TASK TO CARRY OUT:
Two lines in the data below mark the range: the one with "Spoločnosť Ladislava Novomeského (49, 2456)" and the one with "Lead Generation (201, 2512)". Return both, along with every line between them, exactly.

(Stored items)
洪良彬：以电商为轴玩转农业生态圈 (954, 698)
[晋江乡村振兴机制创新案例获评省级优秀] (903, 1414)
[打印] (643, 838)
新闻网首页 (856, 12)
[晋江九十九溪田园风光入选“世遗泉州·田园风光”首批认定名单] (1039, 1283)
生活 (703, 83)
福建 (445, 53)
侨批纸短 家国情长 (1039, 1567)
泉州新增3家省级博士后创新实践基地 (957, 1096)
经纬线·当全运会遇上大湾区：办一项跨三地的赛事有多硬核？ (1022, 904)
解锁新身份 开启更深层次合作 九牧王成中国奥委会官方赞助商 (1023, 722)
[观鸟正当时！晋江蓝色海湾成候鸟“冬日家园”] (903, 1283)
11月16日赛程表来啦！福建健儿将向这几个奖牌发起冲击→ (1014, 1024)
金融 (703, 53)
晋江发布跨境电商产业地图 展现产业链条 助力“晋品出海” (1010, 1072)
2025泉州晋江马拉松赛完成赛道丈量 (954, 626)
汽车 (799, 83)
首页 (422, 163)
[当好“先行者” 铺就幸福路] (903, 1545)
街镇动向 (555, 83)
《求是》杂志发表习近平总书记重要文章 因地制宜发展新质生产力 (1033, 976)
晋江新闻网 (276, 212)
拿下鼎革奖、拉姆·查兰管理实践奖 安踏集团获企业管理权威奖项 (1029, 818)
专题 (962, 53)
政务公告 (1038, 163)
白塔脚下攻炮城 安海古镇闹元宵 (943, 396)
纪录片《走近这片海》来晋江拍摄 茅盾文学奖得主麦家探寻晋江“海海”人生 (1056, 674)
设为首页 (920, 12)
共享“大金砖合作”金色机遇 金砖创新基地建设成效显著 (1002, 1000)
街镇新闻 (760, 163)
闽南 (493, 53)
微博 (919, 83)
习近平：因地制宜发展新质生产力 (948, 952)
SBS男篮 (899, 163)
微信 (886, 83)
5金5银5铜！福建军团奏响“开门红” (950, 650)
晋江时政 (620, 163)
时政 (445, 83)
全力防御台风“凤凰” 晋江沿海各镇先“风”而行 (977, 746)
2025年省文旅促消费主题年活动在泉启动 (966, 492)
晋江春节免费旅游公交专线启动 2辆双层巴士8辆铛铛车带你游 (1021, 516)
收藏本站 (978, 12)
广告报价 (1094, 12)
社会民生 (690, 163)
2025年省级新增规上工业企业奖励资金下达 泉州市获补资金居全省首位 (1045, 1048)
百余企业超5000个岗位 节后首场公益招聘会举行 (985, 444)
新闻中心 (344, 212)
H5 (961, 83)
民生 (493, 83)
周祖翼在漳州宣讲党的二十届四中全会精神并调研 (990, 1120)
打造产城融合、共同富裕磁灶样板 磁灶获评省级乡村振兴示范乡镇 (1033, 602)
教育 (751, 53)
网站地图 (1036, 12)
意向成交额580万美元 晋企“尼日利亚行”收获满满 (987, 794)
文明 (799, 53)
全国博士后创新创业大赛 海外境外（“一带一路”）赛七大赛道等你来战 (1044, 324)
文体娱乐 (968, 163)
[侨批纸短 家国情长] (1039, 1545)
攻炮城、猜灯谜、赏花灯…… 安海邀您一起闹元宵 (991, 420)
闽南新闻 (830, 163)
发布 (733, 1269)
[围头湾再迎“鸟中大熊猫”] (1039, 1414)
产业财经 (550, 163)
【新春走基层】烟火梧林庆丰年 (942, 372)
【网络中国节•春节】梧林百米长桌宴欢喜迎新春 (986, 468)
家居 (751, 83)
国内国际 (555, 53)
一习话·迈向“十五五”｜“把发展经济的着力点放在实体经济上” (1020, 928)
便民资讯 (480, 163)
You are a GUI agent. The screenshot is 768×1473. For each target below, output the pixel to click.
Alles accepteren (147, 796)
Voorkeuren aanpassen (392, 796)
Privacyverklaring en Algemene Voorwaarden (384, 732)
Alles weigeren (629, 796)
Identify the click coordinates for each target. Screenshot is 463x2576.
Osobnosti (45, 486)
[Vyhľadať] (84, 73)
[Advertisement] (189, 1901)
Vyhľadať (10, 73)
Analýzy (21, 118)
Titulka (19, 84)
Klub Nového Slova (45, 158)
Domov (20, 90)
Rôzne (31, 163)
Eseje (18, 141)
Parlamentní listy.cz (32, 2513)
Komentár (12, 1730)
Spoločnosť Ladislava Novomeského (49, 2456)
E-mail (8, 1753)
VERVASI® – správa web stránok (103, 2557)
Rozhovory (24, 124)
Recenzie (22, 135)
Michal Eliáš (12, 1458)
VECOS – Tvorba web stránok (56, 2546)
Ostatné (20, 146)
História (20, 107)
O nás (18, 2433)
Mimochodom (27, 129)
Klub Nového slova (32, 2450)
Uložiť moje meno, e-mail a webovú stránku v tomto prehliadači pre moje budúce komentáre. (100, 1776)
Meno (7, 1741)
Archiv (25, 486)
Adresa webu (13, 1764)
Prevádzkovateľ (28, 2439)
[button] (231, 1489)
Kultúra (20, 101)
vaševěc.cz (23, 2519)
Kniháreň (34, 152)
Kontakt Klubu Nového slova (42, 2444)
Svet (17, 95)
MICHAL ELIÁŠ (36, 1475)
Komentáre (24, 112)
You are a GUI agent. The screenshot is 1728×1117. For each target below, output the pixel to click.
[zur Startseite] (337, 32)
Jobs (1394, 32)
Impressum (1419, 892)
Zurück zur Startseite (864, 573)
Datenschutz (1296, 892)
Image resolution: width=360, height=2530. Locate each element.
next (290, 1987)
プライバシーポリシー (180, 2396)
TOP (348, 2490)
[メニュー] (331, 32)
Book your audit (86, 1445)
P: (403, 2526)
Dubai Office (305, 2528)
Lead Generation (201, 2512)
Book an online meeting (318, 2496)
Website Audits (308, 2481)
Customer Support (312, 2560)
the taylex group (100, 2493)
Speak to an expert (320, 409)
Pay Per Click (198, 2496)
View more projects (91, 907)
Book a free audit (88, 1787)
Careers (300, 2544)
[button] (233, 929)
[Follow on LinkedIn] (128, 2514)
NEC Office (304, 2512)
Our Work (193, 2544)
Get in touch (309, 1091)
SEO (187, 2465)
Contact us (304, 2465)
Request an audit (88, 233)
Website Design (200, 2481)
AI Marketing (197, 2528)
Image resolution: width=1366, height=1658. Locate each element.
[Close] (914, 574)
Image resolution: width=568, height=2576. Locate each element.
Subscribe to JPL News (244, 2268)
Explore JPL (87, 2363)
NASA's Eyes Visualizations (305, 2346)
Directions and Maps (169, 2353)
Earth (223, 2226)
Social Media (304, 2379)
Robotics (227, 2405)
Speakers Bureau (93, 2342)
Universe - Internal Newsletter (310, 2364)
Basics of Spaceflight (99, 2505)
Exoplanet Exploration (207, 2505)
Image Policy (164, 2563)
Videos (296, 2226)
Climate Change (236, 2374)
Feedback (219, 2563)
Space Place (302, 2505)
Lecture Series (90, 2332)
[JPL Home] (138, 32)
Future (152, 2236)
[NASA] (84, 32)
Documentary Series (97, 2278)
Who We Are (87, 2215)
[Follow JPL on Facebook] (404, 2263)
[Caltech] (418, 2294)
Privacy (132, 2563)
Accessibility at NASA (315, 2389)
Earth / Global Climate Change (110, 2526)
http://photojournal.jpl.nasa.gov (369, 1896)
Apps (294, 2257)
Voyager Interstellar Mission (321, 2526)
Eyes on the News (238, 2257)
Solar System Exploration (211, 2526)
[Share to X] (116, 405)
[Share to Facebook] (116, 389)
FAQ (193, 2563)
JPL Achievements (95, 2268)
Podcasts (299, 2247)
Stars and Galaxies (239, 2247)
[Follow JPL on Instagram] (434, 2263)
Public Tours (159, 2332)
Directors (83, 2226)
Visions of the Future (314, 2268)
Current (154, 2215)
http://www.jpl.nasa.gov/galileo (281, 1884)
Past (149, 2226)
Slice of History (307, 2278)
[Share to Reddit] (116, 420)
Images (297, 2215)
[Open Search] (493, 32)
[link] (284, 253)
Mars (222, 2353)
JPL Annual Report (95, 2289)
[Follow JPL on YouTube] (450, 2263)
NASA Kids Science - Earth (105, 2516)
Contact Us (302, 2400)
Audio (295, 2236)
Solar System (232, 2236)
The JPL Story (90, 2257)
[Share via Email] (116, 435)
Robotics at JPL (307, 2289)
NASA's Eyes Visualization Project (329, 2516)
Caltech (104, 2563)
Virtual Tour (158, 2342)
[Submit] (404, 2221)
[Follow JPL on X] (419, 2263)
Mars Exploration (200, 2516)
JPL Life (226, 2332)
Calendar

ANSWER TO THE EXERCISE:
Spoločnosť Ladislava Novomeského (49, 2456)
E-mail (8, 1753)
VERVASI® – správa web stránok (103, 2557)
Rozhovory (24, 124)
Recenzie (22, 135)
Michal Eliáš (12, 1458)
VECOS – Tvorba web stránok (56, 2546)
Ostatné (20, 146)
História (20, 107)
O nás (18, 2433)
Mimochodom (27, 129)
Klub Nového slova (32, 2450)
Uložiť moje meno, e-mail a webovú stránku v tomto prehliadači pre moje budúce komentáre. (100, 1776)
Meno (7, 1741)
Archiv (25, 486)
Adresa webu (13, 1764)
Prevádzkovateľ (28, 2439)
[button] (231, 1489)
Kultúra (20, 101)
vaševěc.cz (23, 2519)
Kniháreň (34, 152)
Kontakt Klubu Nového slova (42, 2444)
Svet (17, 95)
MICHAL ELIÁŠ (36, 1475)
Komentáre (24, 112)
You are a GUI agent. The screenshot is 1728×1117. For each target below, output the pixel to click.
[zur Startseite] (337, 32)
Jobs (1394, 32)
Impressum (1419, 892)
Zurück zur Startseite (864, 573)
Datenschutz (1296, 892)
Image resolution: width=360, height=2530. Locate each element.
next (290, 1987)
プライバシーポリシー (180, 2396)
TOP (348, 2490)
[メニュー] (331, 32)
Book your audit (86, 1445)
P: (403, 2526)
Dubai Office (305, 2528)
Lead Generation (201, 2512)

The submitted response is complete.